*** Data for this exercise ***

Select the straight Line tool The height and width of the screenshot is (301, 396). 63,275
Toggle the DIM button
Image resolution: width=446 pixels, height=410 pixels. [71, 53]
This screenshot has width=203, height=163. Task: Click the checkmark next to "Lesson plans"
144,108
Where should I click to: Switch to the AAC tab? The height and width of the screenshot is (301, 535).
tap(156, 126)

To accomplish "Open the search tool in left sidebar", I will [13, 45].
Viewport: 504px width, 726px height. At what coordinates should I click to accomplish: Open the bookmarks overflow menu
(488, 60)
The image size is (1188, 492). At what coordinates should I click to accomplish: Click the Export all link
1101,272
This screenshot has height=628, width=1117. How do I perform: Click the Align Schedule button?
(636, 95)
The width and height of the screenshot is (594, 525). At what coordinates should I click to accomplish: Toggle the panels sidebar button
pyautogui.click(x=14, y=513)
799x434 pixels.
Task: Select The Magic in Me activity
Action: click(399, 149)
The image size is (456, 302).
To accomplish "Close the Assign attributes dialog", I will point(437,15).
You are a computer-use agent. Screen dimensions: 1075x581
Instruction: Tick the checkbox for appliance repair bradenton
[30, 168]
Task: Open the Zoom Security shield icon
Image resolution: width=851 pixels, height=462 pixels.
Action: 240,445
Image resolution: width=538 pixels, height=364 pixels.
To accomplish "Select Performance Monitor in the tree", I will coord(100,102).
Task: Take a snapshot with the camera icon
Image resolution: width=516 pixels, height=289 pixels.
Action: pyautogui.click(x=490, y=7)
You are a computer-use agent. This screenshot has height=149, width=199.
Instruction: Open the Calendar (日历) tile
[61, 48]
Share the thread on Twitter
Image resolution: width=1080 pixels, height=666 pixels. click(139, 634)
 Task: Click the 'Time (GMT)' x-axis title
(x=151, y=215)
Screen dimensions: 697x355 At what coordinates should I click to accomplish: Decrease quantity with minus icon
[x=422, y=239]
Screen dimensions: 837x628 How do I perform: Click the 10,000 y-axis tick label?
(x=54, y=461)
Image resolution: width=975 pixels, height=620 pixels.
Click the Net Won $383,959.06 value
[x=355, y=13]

*** End of Data for this exercise ***

**What you will do:** Identify the lines above that contain the word "tool", then copy them.

**Task output:**
Select the straight Line tool The height and width of the screenshot is (301, 396). 63,275
To accomplish "Open the search tool in left sidebar", I will [13, 45].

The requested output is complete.